Can you put the items from the line with "You are a computer-use agent." to the line with "pyautogui.click(x=64, y=202)", both included, into a numbered list with any blank lines left out?

**Information given:**
#####
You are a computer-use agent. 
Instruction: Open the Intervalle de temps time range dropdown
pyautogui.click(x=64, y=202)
#####
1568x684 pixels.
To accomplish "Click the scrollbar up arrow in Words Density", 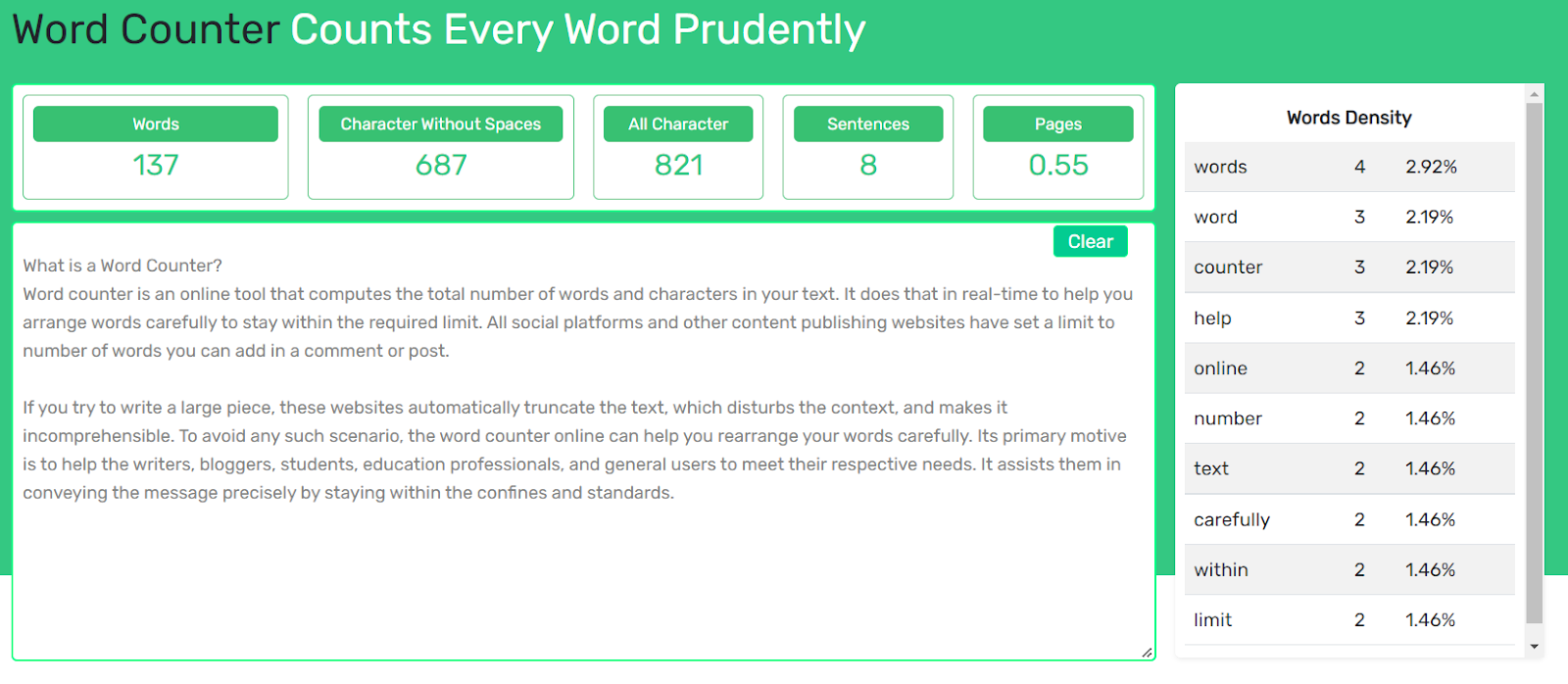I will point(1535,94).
#####
**Solution to the problem:**
1. You are a computer-use agent. 
2. Instruction: Open the Intervalle de temps time range dropdown
3. pyautogui.click(x=64, y=202)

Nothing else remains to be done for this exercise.